The interior, half workshop, half mean tenement, has lost all interest for the antiquary, the only indigenous feature being a ponderous lintel stone carved with the ensuing inscription: except . the . lord . bvild . the . owse . the . labovrers . there . of . evail . not . erected . by . r . for* 1580. The latter part of the sentence is a cryptic rendering of the name of Richard Forester, secretary to Bishop Bonner, an ancestor of the family which for generations past has dwelt at Willey Hall.
But the name most associated with this ancient residence is that of Dr. Percy, sometime Bishop of Dromore, who was born beneath its roof in 1728. In his day and generation, Bishop Percy was an author and antiquary of no mean calibre; and his 'Reliques of Antient English Poetry' was once widely celebrated.
Mounting upwards again, we pass a group of queer cottages and shops, oddly mixed up amidst the native rock with which they are incorporated; and finally we emerge upon an ample greensward, with St. Leonard's church rising in the middle.
This church has undergone some remarkable vicissitudes. John Leland, in 1536, found it a 'very fayre one'; but during the Civil Wars it suffered much damage through an encounter which took place, between Royalists and Roundheads, in the churchyard; when Colonel Billingsley, commander of the town regiment, was slain.
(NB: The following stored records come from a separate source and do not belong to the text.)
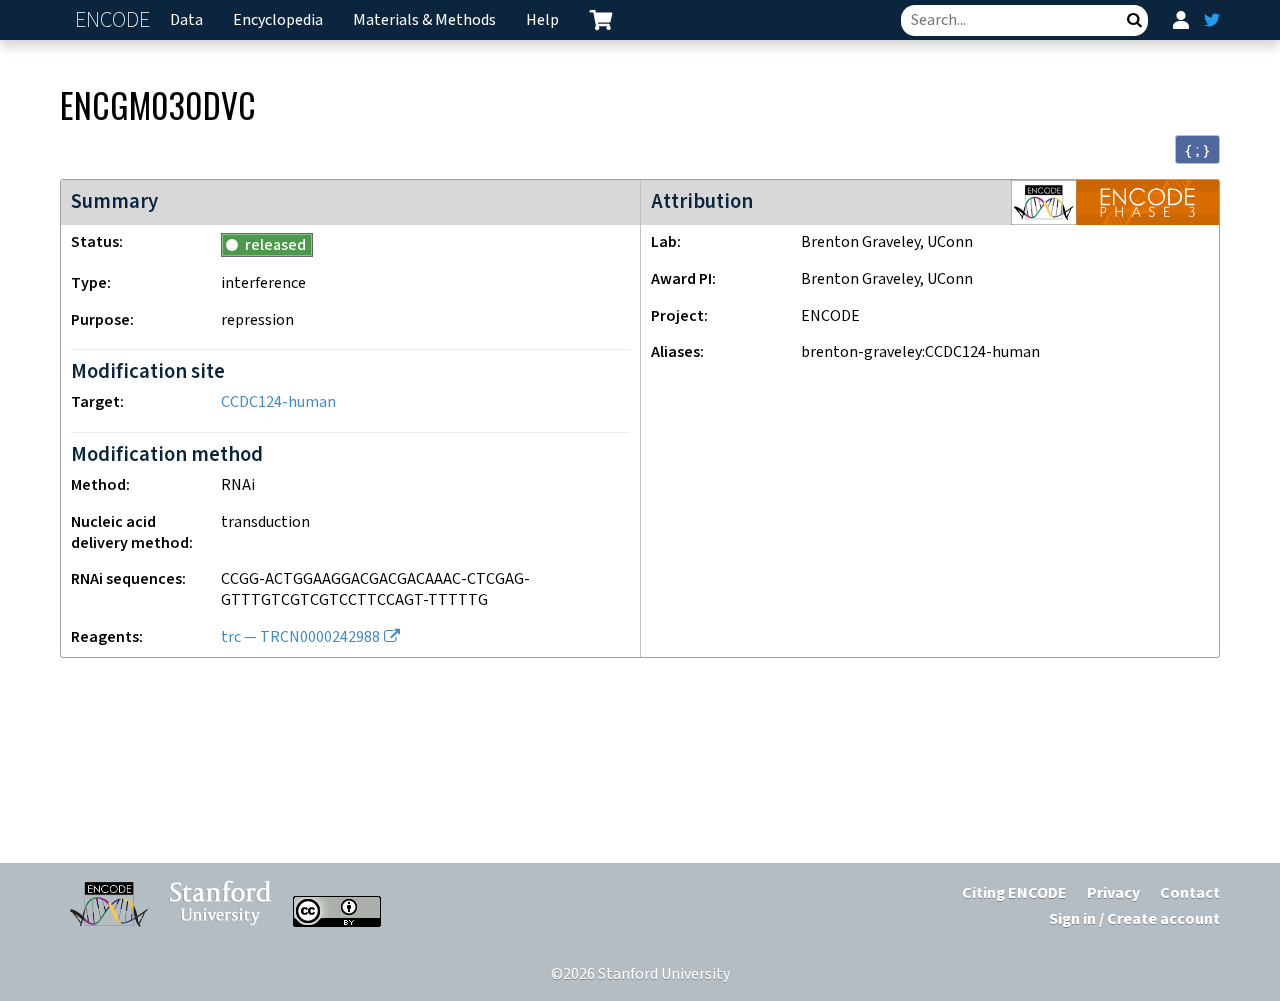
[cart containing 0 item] (601, 20)
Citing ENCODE (1014, 893)
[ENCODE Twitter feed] (1212, 20)
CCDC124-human (278, 402)
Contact (1190, 893)
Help (542, 20)
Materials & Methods (424, 20)
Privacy (1113, 893)
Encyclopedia (278, 20)
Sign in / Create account (1134, 919)
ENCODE (115, 20)
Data (186, 20)
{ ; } (1197, 150)
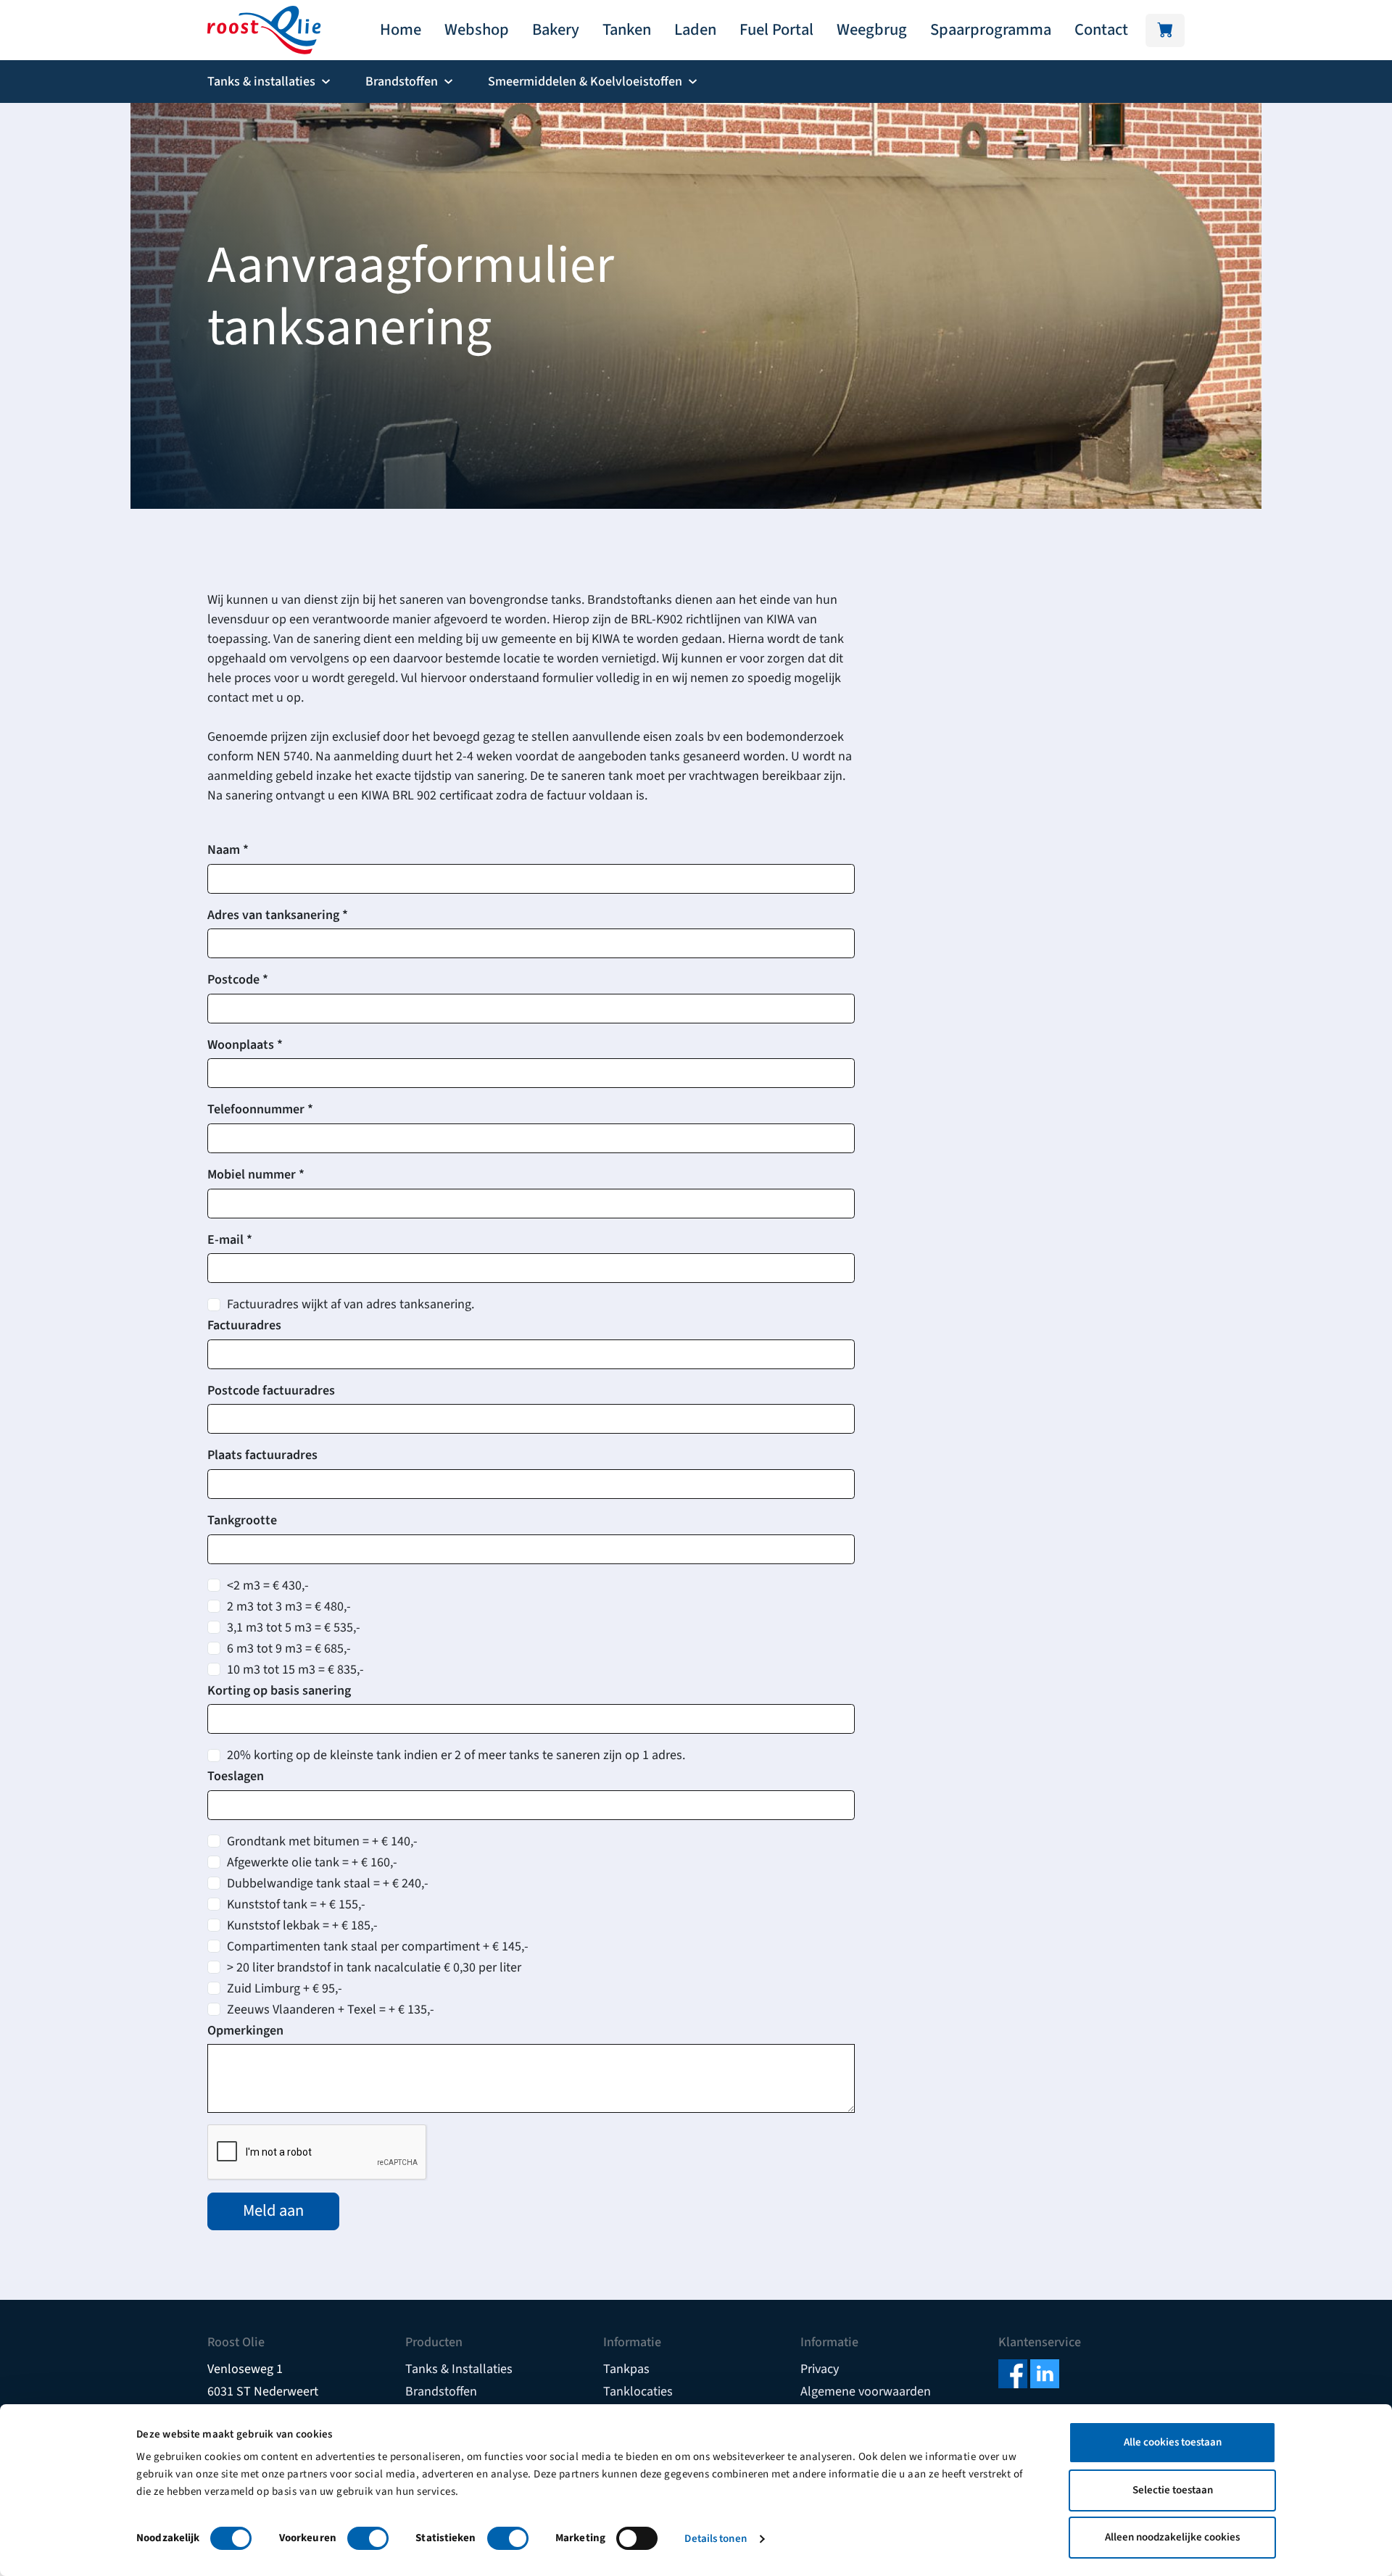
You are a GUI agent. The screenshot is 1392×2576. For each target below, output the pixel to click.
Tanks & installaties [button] (261, 81)
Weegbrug (872, 29)
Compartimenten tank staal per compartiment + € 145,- (378, 1946)
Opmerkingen (245, 2031)
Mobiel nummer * (255, 1175)
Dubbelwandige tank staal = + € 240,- (327, 1883)
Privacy (819, 2369)
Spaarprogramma (990, 29)
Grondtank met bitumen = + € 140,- (322, 1841)
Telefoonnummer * (260, 1109)
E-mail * (229, 1240)
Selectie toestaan (1172, 2490)
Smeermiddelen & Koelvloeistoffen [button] (585, 81)
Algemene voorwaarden (865, 2391)
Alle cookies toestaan (1173, 2442)
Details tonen (715, 2538)
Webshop (476, 29)
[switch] (368, 2538)
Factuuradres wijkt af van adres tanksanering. (350, 1304)
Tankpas (626, 2369)
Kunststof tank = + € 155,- (296, 1904)
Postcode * (237, 980)
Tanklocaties (638, 2391)
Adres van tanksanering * (277, 915)
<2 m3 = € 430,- (268, 1585)
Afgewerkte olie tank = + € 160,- (312, 1862)
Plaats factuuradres (262, 1455)
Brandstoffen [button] (401, 81)
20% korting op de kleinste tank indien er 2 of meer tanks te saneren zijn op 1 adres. (456, 1755)
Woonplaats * (245, 1045)
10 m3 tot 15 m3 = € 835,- (295, 1670)
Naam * (228, 850)
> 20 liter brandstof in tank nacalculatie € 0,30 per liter (374, 1967)
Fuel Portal (776, 29)
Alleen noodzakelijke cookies (1172, 2537)
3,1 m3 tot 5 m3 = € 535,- (293, 1628)
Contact (1101, 29)
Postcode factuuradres (271, 1391)
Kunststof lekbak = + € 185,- (302, 1925)
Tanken (626, 29)
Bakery (555, 29)
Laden (695, 29)
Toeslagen (235, 1776)
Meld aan (273, 2210)
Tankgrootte (242, 1520)
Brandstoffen (441, 2391)
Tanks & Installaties (459, 2369)
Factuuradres (244, 1325)
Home (400, 29)
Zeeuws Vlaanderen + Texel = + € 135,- (330, 2009)
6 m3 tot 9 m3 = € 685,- (289, 1649)
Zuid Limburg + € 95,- (284, 1988)
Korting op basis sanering (279, 1691)
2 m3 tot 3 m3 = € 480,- (289, 1606)
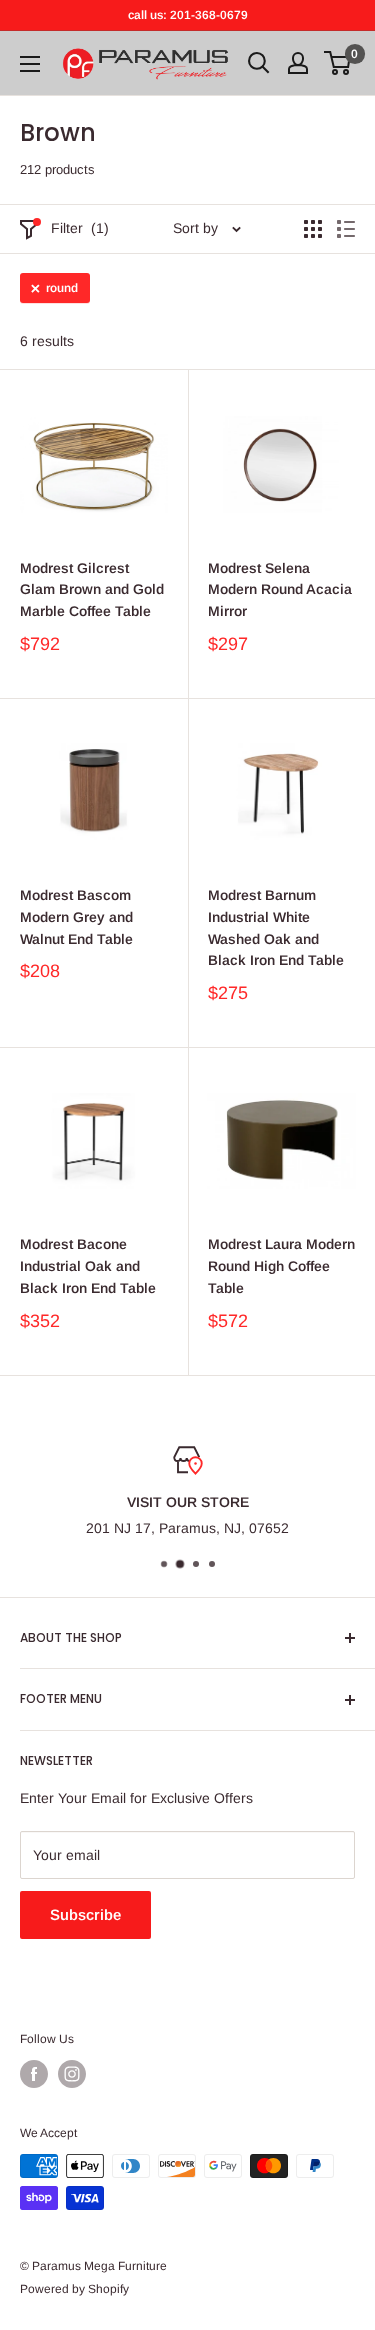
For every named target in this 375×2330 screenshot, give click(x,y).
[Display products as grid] (313, 229)
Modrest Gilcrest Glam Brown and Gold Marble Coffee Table (92, 589)
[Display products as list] (346, 229)
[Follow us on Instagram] (72, 2074)
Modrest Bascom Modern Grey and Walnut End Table (76, 916)
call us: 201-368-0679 (188, 15)
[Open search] (259, 63)
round (62, 288)
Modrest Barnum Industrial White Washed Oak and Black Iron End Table (276, 927)
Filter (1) (80, 228)
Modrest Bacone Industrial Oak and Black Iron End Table (88, 1265)
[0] (338, 63)
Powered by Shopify (74, 2289)
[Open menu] (30, 64)
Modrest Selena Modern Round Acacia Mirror (280, 589)
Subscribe (85, 1914)
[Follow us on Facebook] (34, 2074)
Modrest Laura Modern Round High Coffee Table (281, 1265)
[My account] (298, 63)
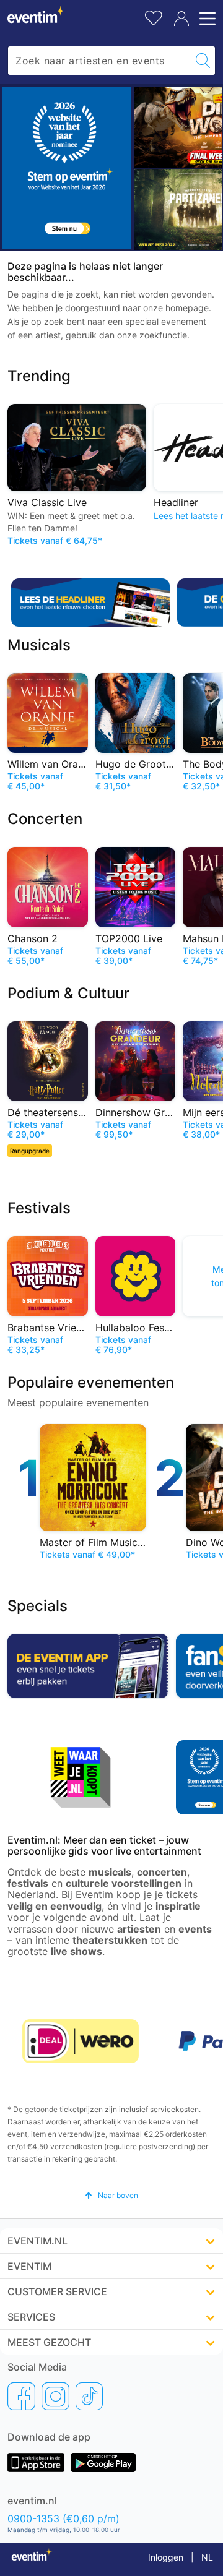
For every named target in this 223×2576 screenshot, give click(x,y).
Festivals (39, 1208)
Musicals (39, 645)
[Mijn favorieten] (153, 16)
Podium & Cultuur (68, 993)
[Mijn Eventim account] (181, 18)
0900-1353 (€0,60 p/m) (63, 2518)
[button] (111, 2195)
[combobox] (99, 60)
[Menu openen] (206, 18)
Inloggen (165, 2557)
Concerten (44, 819)
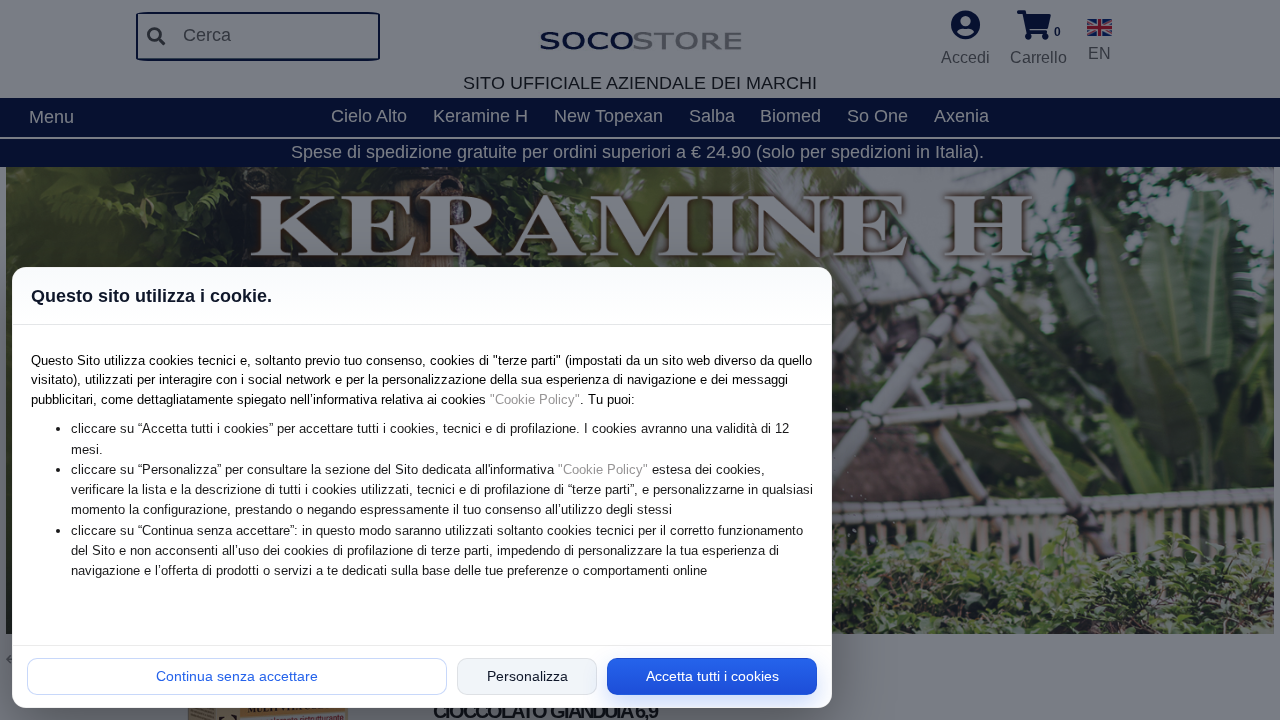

But of late years St. Leonard's has been admirably restored, and is now worthy of the ancient town it adorns. The original church was mainly of thirteenth-century date; though its noble tower, built of salmon-red sandstone, is of somewhat later style, and rich and handsome to a degree. A fine, open-timbered roof was brought to light during restoration; and the east window has been filled with stained glass in memory of the late Dr. Rowley, who, as Head Master, was for many years the 'bright particular star' of Bridgnorth School. Colonel Billingsley's sword is preserved in the south aisle, where there are also some curious old cast-iron memorial tablets.